Constituencies take on access to care, prescription limitations
Physicians attending the National Conference of Special Constituencies April 29 - May 1 issued a rallying cry against some entities' efforts to curb the cost of Medicaid by limiting the number of doctor visits allowed to Medicaid patients and the number of prescriptions provided to those patients.
The new physicians' constituency passed a resolution asking the Academy to "support medical necessity rather than insurance carriers or health care systems dictating frequency of patient visits." The resolution aims to ward off potential denial of service to patients who exceed visit limitations and the cascade of complications that could follow. For example, attendees said, regulators may expect physicians to provide free care for patients who exceed their visit limits, and physicians may become liable for poor outcomes that -- due to limited access to patients -- the physicians could not address.
Two resolutions approved by all of the constituency groups call on the Academy to oppose "term determination" of prescriptions by individuals or organizations that have no prescriptive authority and to oppose third-party payers' limitations on the number of prescriptions considered a covered benefit for individual patients.

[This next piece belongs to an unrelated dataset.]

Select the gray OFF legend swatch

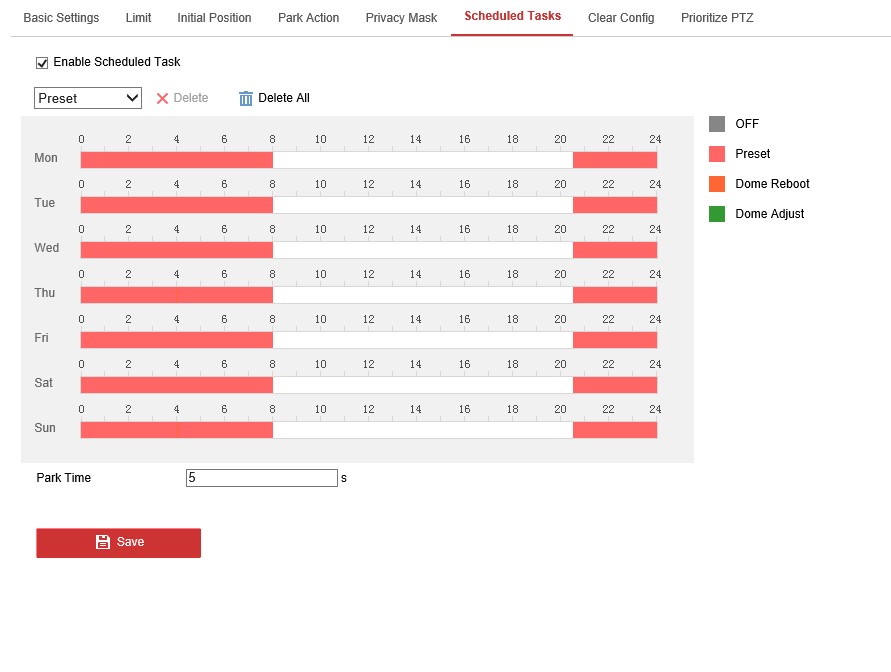717,124
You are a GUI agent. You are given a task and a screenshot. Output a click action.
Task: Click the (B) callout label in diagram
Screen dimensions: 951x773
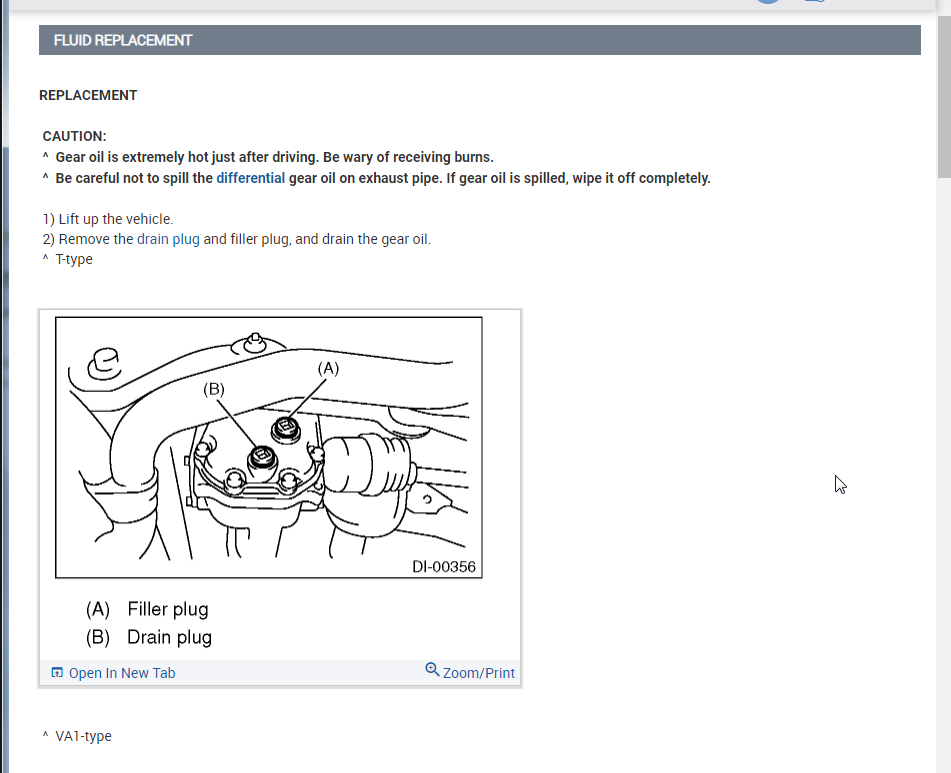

The two resolutions were prompted by a trend in which government, insurance companies and health care providers have moved to control cost by limiting beneficiaries' doctor visits and prescriptions. Though most apparent among Medicaid patients, the trend also has affected people with private insurance, said attendees.
All of the constituency groups also passed a resolution asking the Academy to work vigorously to make prescription drugs more affordable. "Patient assistance programs are getting more and more restrictive as (pharmaceutical) companies merge," said Susan Kinast-Porter, M.D., of Monroe, Wis.